▶ **READING PASSAGE**

The artist’s sculptural cracked mirror works are stationed on the perimeter of the room, affixed to the walls and facing out on her smaller scale “Intermediaries” clay sculptures propped on custom pedestals throughout the space. All of the work in the room is fundamentally broken, although each piece has been transformed past a point of damage.

“All the works began with the element of breaking, and the design of the hammer,” she says of her process. “They just break how they’re going to break, and for me that’s part of the joy — that the work takes on its own life and becomes what it needs to become.”

What she means is that she breaks her art in order to expose it, and in doing so explores the possibilities of what that object is capable of being. In a similar vein to how Japanese pottery is repaired with gold and the visible cracks are celebrated, Kher uses the visual fracture to inject an element of vulnerability into her work.

“You have to break them to then work on them, and fix them,” she says. “A lot of the work is about regeneration. When you break something, you free it from itself. There’s no longer a mirror, it’s something else. And that as an artist gives me freedom and the possibility to change the thing, the very fundamental of the object itself.”

▶ **SUPPLIED MATERIAL**
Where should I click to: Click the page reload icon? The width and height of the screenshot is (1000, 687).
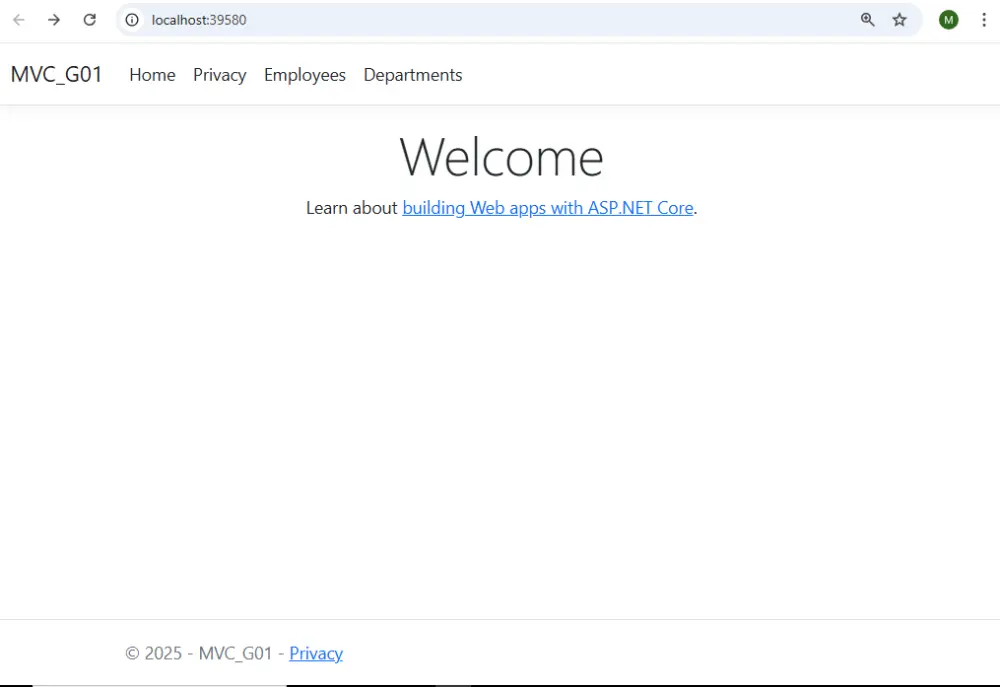89,19
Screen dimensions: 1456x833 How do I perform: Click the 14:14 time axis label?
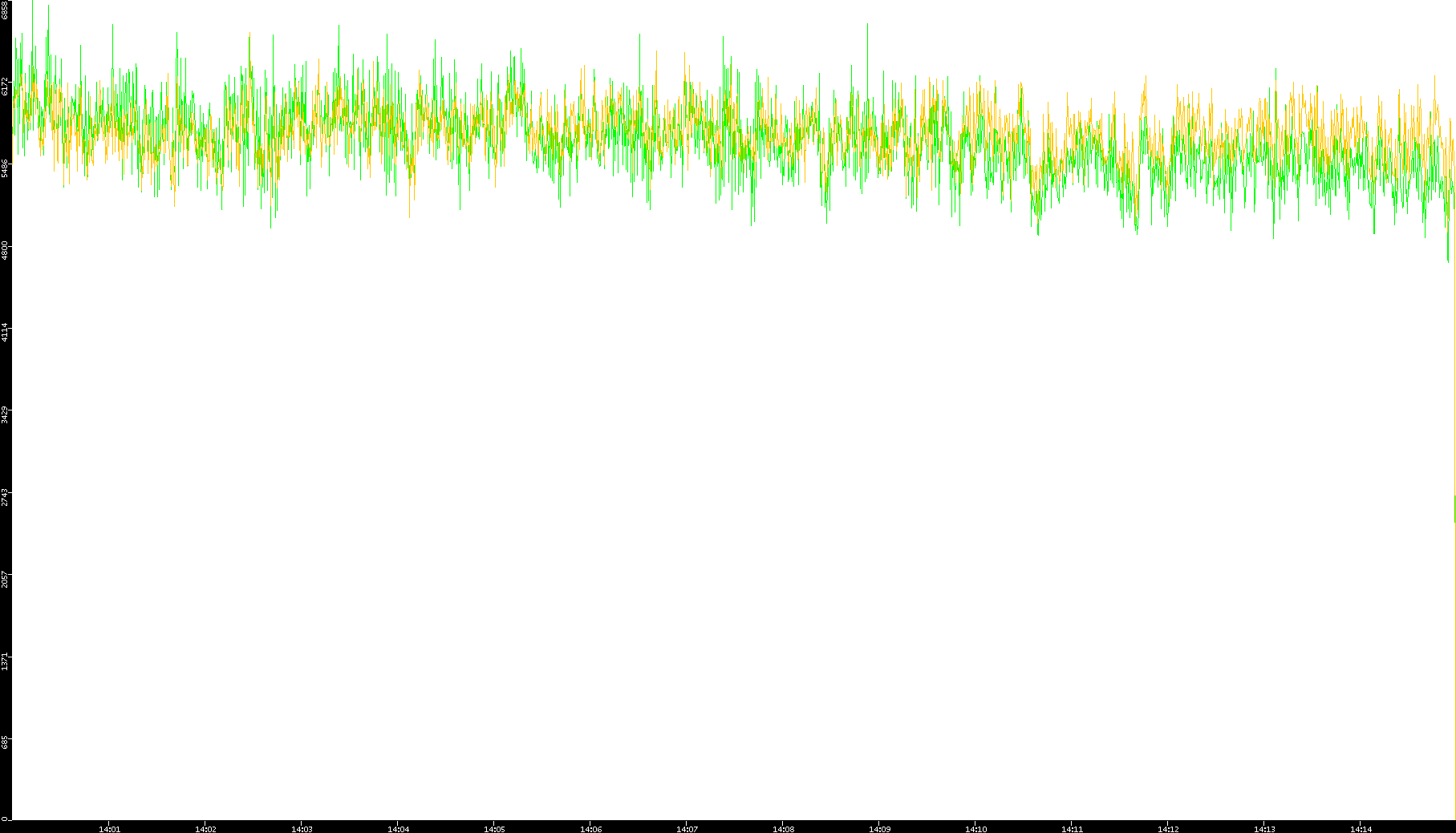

▶ **WHAT IS EXPECTED**
In the reading passage, where in the room are the artist's cracked mirror works placed? The listing is separate material, unrelated to the reading passage.

▶ **TASK SOLUTION**
They are on the perimeter of the room, fixed to the walls and facing out on her "Intermediaries" clay sculptures.